Una delle ultime mosse per provare a recuperare qualche consenso è il rilascio di ulteriori 300.000 tonnellate di riso. Una parte verrà consegnata direttamente agli esercizi commerciali, senza passare dai grossisti così che si possano ridurre i tempi. Questo perché, nonostante tutto, i giapponesi non intendono rinunciare al loro cibo per antonomasia. Anche a costo di mangiarne uno diverso.
Non soltanto quello sudcoreano, ma anche americano. Con grande sorpresa piace al palato dei cittadini, motivo per cui la grande catena di supermercati Aeon ha deciso la scorsa settimana che da giugno venderà il Calrose prodotto in California. Può sembrare una banalità, ma per il Giappone è un cambiamento radicale per niente scontato.
Quando nel 1993 si era verificata una carenza simile a quella odierna, il riso della Thailandia venne ignorato dai consumatori. La legge nipponica prevede che, per entrare nel paese, le importazioni non devono superare le 100.000 tonnellate all’anno, equivalenti all’1 per cento del consumo nazionale. Superata questa cifra, si pagano circa 2,5 dollari per ogni chilogrammo in più.
Non solo riso
Per Ishiba ci sono tante questioni in ballo che complicano la sua posizione in vista del voto di luglio. Quella del riso è forse la principale, visto che ha giocato un ruolo importante a quelle dello scorso anno. Ma non l’unica.
Altre ragioni vanno ritrovate in casa, all’interno del Partito Liberal Democratico, estremamente impopolare. Con la Camera bassa persa a ottobre poco dopo la nomina di Ishiba, con le prossime elezioni si gioca molto. Forse però lo ha già perso.
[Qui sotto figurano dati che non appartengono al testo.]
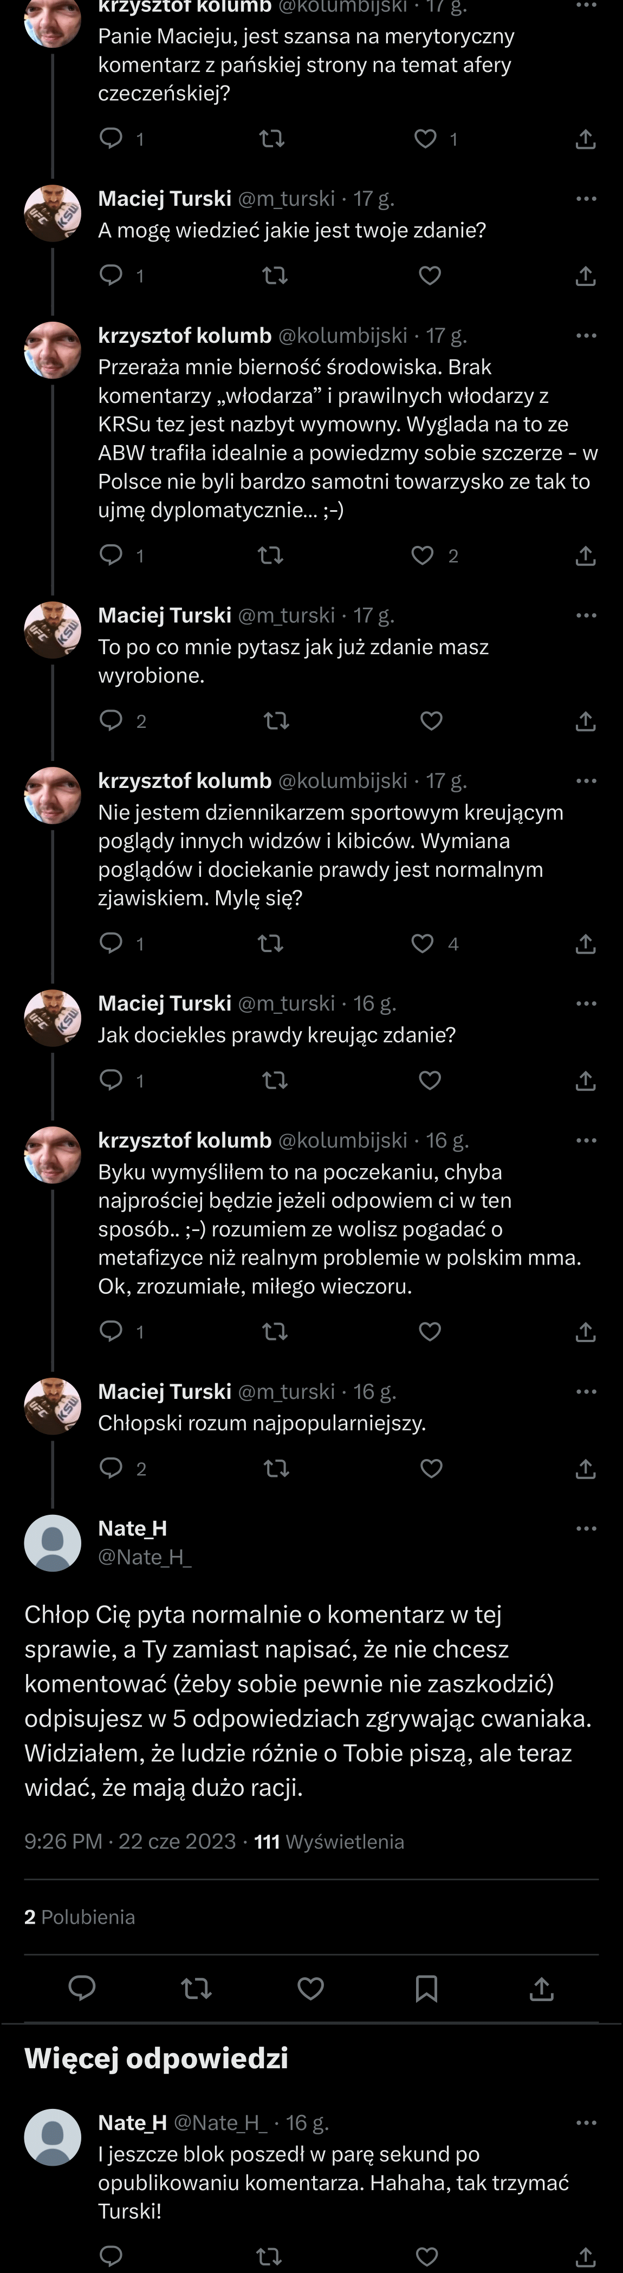This screenshot has width=623, height=2273.
Task: Reply to 'I jeszcze blok poszedł' tweet
Action: [111, 2255]
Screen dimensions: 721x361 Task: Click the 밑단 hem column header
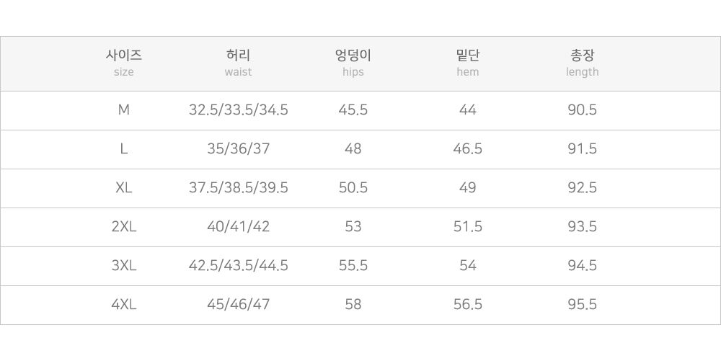click(x=468, y=63)
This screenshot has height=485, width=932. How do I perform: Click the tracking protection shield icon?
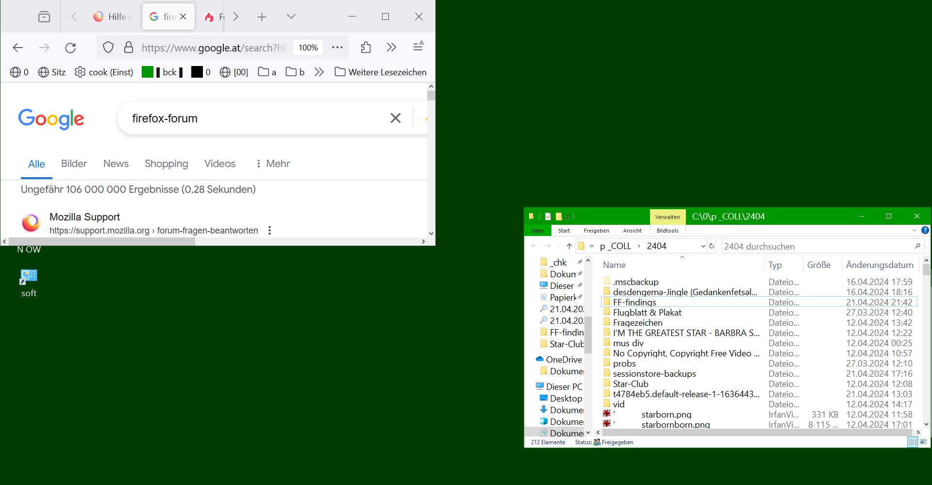[108, 48]
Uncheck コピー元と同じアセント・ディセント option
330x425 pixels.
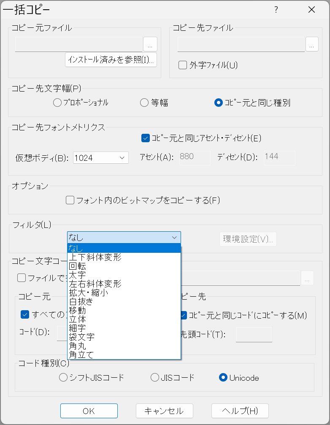[x=146, y=138]
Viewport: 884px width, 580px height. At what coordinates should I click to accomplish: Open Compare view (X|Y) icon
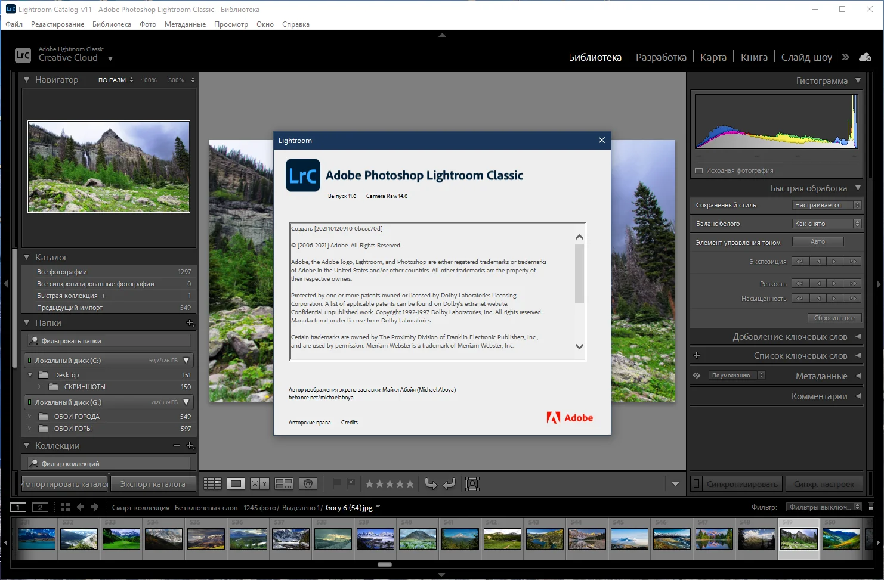click(x=259, y=484)
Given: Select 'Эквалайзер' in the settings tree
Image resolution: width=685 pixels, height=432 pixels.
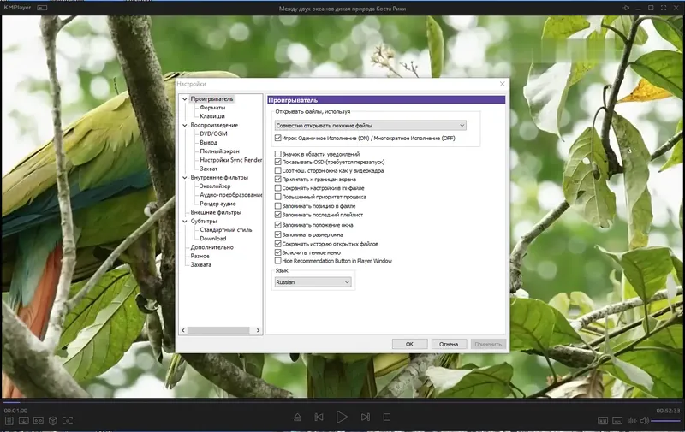Looking at the screenshot, I should 215,186.
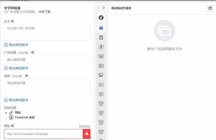216x140 pixels.
Task: Select the 网站 radio button
Action: point(6,113)
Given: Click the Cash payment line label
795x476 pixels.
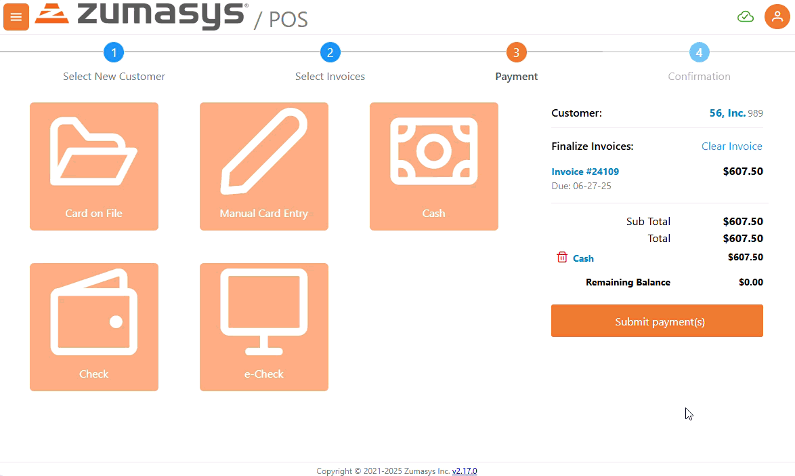Looking at the screenshot, I should pyautogui.click(x=583, y=258).
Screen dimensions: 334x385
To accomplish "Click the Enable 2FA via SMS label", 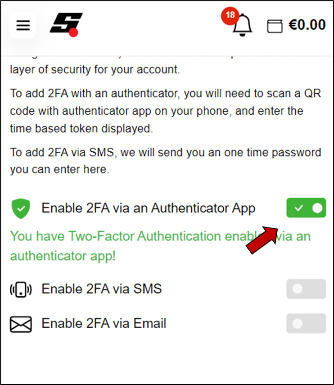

Nel bel mezzo della crisi del riso, a marzo, è esploso lo scandalo dei regali ricevuti da alcuni funzionari del partito. La legge giapponese vieta le donazioni da parte dei privati cittadini ai politici ma, ammettendo che erano stati davvero consegnati, Ishiba si è assunto tutta la responsabilità. «Ho pagato io stesso i regali. Non era una donazione, ma un segno di gratitudine. Ma sebbene non ci siano problemi legali, devo scusarmi». Da vedere se basterà per convincere i cittadini dentro l’urna.